Is the affine hull of a set equal to the affine hull of the convex hull of that set

Question

Given a subset $S$ of $\mathbb{R}^n$, is it true that $\text{aff}(S) = \text{aff}(\text{co}(S))$? And if so how can I prove it rigidly?

Answer 1

Yes, it's true. Note first that $\operatorname{aff} \operatorname{co} S$ is an affine set containing $\operatorname{co} S$, and hence $S$ as well. By definition, $\operatorname{aff} S$ is the "smallest" affine set containing $S$, in that it is contained in any affine set containing $S$ (it can also be described as the intersection of all affine sets containing $S$).

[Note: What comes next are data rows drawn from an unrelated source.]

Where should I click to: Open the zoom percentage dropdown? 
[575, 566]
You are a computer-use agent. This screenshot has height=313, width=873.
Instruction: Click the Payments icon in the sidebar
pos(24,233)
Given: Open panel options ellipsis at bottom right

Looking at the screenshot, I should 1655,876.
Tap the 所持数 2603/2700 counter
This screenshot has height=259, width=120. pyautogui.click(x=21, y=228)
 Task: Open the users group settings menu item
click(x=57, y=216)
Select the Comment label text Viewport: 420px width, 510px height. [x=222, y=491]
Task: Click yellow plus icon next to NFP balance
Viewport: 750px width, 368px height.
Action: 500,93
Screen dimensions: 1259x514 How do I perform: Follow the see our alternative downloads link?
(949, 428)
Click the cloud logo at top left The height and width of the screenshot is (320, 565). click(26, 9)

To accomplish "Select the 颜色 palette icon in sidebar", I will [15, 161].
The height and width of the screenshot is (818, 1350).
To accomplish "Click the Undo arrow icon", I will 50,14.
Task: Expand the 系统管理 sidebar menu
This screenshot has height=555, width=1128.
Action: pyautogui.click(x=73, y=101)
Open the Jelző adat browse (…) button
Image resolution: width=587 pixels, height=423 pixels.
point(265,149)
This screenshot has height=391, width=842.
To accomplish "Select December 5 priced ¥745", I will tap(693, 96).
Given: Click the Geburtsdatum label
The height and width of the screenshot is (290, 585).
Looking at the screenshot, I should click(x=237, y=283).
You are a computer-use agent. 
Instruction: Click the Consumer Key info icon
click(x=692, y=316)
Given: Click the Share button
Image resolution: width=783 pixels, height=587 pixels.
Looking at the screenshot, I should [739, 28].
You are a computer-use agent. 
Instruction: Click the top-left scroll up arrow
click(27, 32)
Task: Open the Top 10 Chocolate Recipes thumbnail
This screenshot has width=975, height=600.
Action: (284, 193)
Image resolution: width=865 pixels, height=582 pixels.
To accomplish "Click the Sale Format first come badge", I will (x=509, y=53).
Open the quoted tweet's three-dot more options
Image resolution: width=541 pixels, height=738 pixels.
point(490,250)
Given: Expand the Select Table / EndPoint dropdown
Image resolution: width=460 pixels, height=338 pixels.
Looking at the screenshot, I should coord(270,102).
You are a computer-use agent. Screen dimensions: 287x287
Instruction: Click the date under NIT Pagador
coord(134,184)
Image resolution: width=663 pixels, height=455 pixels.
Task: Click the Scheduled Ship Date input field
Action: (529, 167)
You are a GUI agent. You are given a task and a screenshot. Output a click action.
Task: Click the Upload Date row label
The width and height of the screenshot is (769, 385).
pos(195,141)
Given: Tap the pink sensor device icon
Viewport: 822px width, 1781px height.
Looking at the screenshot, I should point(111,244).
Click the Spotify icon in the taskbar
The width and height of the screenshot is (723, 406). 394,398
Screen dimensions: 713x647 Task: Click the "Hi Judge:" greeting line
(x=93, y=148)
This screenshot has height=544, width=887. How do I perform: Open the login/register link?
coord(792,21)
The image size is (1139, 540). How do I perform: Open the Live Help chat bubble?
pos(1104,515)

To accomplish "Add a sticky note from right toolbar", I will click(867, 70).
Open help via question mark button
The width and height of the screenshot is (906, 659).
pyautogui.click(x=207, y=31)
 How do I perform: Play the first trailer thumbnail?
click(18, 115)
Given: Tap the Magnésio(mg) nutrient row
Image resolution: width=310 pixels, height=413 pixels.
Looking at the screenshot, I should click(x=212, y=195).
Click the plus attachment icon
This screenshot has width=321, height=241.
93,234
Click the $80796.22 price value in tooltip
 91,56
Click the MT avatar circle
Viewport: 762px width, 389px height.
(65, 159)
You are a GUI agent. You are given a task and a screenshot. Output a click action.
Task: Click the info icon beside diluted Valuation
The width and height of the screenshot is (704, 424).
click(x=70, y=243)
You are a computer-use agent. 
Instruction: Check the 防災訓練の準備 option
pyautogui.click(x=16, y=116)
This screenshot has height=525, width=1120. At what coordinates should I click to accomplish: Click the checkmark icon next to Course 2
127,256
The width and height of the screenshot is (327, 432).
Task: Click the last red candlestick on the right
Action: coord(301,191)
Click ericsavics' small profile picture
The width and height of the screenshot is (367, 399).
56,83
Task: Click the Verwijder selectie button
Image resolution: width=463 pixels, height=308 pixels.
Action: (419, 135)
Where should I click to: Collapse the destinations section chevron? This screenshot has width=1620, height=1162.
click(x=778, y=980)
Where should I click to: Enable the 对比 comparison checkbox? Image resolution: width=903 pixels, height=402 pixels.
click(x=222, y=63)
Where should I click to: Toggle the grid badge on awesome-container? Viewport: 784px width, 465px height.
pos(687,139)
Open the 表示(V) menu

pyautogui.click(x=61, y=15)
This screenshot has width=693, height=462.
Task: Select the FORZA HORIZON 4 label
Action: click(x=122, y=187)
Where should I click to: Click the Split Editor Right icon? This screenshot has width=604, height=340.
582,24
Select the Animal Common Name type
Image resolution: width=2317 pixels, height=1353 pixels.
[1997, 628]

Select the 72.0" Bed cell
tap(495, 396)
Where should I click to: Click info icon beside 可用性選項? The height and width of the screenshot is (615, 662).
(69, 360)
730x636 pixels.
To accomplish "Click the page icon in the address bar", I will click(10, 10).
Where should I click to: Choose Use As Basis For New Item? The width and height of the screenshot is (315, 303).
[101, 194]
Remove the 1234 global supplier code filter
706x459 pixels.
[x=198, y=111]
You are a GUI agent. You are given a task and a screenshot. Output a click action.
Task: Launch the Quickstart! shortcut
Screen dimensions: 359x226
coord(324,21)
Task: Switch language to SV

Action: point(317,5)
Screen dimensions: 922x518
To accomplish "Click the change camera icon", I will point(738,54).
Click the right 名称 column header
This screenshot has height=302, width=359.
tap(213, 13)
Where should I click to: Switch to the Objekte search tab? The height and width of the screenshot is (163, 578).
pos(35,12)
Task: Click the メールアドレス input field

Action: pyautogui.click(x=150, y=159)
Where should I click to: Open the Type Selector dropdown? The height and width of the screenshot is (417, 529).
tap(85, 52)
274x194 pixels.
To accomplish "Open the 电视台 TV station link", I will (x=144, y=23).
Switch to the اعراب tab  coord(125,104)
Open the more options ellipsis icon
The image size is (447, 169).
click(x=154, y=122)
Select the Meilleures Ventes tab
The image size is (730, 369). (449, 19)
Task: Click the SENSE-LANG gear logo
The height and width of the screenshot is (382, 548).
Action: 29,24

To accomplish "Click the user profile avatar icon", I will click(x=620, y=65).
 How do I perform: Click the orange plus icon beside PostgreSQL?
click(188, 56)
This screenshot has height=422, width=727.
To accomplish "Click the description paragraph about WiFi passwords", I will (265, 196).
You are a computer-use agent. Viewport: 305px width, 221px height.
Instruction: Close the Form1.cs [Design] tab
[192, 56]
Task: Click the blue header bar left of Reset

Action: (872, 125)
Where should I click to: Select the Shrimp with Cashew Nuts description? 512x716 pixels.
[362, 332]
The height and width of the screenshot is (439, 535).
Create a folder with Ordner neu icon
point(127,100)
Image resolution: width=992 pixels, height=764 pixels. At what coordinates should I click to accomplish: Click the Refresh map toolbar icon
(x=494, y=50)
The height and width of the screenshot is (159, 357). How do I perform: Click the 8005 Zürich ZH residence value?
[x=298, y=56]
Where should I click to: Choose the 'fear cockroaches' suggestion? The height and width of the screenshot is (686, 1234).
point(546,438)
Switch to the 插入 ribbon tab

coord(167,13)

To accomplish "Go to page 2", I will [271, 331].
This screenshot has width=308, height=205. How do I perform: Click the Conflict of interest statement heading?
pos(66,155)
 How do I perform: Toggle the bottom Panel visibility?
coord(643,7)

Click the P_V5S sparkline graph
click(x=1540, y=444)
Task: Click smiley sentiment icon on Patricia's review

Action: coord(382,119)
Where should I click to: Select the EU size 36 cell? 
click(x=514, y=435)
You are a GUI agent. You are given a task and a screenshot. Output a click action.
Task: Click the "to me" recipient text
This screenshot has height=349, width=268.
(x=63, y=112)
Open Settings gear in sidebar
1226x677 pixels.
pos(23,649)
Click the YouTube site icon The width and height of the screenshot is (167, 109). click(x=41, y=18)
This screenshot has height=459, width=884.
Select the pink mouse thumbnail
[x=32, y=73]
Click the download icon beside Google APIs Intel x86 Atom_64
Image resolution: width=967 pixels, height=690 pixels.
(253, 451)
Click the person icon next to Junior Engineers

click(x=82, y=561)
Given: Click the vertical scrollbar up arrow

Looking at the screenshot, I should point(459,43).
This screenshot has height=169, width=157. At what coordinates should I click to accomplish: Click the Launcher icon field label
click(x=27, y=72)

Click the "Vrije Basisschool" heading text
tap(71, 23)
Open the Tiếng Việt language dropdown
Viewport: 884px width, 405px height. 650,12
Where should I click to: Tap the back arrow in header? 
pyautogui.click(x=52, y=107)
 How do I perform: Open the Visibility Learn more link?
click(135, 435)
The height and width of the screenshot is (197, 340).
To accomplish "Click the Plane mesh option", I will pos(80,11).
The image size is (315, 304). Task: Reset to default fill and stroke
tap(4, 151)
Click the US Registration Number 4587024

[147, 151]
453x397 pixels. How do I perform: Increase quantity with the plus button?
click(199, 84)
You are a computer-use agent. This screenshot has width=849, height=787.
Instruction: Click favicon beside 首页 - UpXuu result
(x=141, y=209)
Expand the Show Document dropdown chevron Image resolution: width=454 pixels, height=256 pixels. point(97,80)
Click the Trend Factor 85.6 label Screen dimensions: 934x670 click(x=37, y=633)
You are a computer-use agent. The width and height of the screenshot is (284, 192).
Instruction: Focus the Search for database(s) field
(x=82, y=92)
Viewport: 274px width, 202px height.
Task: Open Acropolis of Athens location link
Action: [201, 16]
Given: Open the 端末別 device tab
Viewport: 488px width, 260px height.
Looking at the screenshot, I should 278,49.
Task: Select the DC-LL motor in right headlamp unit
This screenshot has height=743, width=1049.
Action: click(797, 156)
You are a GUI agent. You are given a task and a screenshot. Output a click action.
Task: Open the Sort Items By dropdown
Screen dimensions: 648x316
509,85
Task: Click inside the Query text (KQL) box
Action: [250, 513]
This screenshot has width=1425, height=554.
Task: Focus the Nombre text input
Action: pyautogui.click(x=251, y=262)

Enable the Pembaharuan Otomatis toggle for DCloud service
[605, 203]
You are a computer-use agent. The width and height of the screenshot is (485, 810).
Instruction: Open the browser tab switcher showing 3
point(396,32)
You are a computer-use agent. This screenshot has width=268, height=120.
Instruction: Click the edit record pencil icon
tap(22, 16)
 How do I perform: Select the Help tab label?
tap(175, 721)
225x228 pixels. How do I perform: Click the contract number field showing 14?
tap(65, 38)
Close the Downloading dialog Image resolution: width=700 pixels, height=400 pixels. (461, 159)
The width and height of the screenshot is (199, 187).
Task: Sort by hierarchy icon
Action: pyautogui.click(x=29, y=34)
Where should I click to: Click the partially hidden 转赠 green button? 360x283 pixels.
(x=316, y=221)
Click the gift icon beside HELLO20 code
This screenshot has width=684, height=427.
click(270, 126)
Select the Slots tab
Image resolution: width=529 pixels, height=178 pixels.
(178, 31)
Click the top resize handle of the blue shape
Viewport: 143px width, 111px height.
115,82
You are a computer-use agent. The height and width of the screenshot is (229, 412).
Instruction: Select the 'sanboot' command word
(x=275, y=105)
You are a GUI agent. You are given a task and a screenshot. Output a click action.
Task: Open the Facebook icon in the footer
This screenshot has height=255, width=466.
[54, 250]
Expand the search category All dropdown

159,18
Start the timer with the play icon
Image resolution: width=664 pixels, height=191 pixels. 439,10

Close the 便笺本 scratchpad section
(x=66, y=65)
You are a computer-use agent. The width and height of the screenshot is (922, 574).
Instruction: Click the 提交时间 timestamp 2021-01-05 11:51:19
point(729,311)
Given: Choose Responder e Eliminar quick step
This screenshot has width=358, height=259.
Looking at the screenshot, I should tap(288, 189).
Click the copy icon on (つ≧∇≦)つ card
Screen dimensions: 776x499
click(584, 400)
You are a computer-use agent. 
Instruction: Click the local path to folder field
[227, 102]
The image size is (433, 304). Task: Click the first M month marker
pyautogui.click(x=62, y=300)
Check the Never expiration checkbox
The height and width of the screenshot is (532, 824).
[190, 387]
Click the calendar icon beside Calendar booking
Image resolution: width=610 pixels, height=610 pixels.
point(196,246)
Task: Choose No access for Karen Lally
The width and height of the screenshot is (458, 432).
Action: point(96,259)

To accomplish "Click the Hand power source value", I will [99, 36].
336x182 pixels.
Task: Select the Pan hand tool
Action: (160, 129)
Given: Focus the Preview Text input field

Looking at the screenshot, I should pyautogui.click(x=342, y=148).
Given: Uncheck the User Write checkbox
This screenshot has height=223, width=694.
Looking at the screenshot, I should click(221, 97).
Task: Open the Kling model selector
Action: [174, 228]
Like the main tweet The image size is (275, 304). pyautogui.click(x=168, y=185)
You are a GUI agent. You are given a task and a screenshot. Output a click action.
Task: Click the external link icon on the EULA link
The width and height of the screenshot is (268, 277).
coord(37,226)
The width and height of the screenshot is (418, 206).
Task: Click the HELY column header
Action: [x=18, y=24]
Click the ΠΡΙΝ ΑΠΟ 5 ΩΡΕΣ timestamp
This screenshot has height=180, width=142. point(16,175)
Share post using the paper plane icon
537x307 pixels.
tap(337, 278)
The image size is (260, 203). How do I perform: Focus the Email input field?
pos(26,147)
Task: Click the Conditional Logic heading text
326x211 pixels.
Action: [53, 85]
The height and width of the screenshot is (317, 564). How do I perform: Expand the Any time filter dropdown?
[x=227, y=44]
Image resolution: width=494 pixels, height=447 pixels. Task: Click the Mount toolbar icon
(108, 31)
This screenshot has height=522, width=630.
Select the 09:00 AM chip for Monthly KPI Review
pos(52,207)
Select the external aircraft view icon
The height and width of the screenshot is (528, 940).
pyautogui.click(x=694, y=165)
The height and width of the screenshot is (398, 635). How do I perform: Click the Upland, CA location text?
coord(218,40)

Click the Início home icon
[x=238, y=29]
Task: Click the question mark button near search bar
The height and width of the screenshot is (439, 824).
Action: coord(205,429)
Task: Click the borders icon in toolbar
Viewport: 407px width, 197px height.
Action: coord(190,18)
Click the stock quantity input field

Thus, $$S \subseteq \operatorname{aff} S \subseteq \operatorname{aff} \operatorname{co} S.$$

To prove the other conclusion, note that every affine set is convex, which implies that $\operatorname{co} S \subseteq \operatorname{aff} S$. That is, $\operatorname{aff} S$ is an affine set containing $\operatorname{co} S$. Once again, the affine hull of $\operatorname{co} S$ is the smallest affine set that contains $\operatorname{co} S$, so it must lie between $\operatorname{co} S$ and $\operatorname{aff} S$, i.e. $$\operatorname{co} S \subseteq \operatorname{aff} \operatorname{co} S \subseteq \operatorname{aff} S.$$ This completes the proof.